For collars, unless its for show, I buy dog or cat collars. Just get one for a cat or small dog. An adjustable one will last up to 4 months sometimes before you need to change to a medium. I'll often get some from the dollar store. They don't last an incredibly long time but work as a starter if you need one right away. If you get a quality one from a pet store it will last forever!


----------



## grace4every1 (May 2, 2019)

SandyNubians said:


> For collars, unless its for show, I buy dog or cat collars. Just get one for a cat or small dog. An adjustable one will last up to 4 months sometimes before you need to change to a medium. I'll often get some from the dollar store. They don't last an incredibly long time but work as a starter if you need one right away. If you get a quality one from a pet store it will last forever!


Thank you so much!


----------



## SandyNubians (Feb 18, 2017)

You are very welcome!
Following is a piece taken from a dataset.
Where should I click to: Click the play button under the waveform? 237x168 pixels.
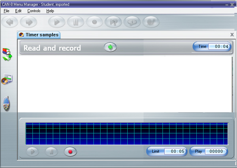(x=33, y=151)
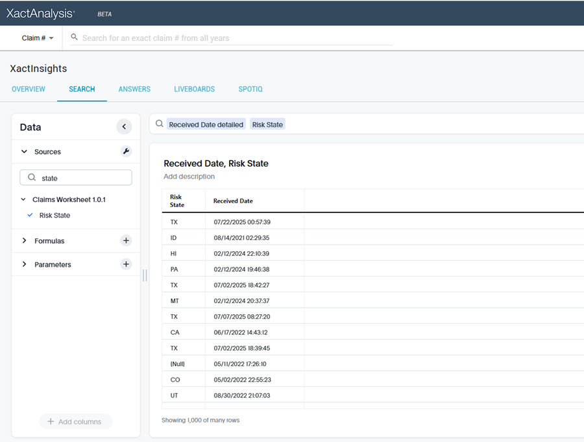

Adjustable collars are the best!


----------



## Dwarf Dad (Aug 27, 2017)

For the first collar, get a break away. I think my wife gets cat collars. If you leave them on full time they will learn, ha ha, to not get it hung on anything.


----------



## SandyNubians (Feb 18, 2017)

Dwarf Dad said:


> For the first collar, get a break away. I think my wife gets cat collars. If you leave them on full time they will learn, ha ha, to not get it hung on anything.


Yes, very good advice! Break away is important. I have had some get caught on branches, fences, and pretty much everything else. For their safety this is your best bet until they learn!


----------



## grace4every1 (May 2, 2019)

Thank you all so much!


----------